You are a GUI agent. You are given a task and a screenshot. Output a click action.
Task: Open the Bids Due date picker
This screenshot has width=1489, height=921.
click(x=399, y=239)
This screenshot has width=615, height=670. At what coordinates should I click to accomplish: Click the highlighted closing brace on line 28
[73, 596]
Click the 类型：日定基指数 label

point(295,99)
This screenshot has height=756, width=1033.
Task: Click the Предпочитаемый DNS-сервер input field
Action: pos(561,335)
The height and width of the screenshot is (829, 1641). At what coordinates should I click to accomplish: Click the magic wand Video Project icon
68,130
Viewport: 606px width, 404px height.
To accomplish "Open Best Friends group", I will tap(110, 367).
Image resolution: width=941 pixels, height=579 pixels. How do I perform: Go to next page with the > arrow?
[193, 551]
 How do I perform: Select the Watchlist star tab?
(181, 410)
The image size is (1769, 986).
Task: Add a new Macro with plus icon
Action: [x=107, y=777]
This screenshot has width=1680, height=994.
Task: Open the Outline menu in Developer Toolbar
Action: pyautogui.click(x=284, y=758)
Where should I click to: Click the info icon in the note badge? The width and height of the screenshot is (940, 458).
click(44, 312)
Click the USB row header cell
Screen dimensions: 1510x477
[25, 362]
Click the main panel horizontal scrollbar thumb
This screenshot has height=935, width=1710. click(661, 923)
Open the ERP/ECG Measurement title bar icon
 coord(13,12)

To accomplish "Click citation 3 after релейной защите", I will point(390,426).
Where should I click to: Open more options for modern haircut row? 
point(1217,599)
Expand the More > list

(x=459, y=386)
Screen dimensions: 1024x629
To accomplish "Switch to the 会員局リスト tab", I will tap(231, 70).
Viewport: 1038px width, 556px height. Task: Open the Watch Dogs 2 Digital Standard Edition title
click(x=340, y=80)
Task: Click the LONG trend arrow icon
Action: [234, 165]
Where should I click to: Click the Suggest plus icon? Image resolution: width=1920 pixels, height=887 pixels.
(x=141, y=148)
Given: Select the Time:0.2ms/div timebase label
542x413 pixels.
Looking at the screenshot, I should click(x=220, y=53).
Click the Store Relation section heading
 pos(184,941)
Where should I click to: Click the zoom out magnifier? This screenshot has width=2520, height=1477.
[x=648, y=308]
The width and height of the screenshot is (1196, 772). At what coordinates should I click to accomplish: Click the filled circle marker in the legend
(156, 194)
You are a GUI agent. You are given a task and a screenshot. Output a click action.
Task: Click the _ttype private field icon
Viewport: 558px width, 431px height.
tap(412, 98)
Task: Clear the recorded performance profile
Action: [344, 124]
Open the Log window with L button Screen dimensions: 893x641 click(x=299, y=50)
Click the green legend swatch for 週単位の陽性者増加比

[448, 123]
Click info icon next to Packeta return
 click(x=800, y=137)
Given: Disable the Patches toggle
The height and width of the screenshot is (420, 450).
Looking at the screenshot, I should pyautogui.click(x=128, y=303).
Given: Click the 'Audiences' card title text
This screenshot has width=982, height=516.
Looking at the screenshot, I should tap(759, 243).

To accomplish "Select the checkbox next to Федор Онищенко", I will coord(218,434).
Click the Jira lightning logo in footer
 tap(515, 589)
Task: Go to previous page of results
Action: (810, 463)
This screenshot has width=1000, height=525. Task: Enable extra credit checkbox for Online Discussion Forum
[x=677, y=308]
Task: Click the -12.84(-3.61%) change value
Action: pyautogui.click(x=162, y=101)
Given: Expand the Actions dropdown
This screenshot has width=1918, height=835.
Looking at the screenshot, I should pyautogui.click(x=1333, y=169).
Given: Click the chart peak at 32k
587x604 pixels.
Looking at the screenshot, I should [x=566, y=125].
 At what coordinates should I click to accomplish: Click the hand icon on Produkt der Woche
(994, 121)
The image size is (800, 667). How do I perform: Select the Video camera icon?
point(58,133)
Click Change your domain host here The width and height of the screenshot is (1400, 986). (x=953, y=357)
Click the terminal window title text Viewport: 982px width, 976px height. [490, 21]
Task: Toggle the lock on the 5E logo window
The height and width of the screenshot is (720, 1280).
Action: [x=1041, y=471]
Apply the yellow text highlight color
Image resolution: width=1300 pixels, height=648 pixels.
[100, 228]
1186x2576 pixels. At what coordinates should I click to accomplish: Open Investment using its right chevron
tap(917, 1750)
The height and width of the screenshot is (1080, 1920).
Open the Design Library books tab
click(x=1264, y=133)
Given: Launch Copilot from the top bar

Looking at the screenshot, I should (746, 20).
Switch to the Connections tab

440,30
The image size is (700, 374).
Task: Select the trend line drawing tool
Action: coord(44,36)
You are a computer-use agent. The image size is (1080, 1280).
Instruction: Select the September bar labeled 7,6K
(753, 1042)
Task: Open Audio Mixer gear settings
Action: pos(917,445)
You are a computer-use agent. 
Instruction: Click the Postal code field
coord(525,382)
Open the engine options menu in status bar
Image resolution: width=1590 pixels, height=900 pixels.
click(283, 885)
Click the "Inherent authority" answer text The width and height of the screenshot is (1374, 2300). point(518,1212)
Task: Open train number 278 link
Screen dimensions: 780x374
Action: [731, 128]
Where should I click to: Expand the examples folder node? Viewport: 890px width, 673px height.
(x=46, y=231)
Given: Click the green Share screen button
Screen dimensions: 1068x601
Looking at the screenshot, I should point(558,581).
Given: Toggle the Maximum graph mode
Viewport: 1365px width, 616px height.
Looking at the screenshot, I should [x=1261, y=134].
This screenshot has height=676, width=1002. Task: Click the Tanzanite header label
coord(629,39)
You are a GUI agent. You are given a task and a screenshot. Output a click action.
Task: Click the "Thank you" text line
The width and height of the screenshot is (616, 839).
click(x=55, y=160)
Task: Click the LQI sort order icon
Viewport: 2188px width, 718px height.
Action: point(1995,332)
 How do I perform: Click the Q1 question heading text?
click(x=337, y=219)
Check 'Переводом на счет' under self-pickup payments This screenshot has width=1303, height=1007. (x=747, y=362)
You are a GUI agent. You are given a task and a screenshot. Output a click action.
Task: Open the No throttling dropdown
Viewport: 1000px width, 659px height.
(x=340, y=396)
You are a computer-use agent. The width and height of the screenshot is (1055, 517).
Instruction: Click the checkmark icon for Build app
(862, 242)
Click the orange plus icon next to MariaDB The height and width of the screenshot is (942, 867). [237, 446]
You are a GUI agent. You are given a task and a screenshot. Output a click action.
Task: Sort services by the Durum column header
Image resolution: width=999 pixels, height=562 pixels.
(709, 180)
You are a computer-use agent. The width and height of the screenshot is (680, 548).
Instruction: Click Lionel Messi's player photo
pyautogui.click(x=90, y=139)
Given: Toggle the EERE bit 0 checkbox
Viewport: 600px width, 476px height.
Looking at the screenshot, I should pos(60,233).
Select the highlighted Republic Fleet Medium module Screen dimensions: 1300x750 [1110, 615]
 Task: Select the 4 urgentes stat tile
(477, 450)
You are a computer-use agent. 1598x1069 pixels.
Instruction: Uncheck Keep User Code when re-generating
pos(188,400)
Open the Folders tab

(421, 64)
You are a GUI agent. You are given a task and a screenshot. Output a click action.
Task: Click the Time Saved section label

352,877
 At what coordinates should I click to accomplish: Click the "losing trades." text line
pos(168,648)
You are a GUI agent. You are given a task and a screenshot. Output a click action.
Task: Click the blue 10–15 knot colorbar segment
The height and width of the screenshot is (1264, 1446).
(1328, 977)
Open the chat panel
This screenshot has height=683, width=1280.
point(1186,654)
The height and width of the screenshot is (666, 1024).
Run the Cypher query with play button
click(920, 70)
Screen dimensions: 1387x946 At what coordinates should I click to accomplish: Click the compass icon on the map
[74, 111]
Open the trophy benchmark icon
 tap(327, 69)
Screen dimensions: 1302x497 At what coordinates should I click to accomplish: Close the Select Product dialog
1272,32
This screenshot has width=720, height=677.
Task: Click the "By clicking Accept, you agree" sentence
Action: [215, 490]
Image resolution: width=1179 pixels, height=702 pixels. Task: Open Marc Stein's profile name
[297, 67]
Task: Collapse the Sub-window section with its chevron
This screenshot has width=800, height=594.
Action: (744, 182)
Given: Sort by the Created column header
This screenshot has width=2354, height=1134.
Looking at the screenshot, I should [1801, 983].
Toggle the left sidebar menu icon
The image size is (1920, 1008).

■ ■ ■ ■

## TASK STATEMENT
Scan the records for the string "computer" and report each line where it occurs.

## THE ANSWER
You are a computer-use agent. The image size is (1080, 1280).
You are a computer-use agent. 
You are a computer-use agent. The width and height of the screenshot is (1055, 517).
You are a computer-use agent. The width and height of the screenshot is (680, 548).
You are a computer-use agent. 1598x1069 pixels.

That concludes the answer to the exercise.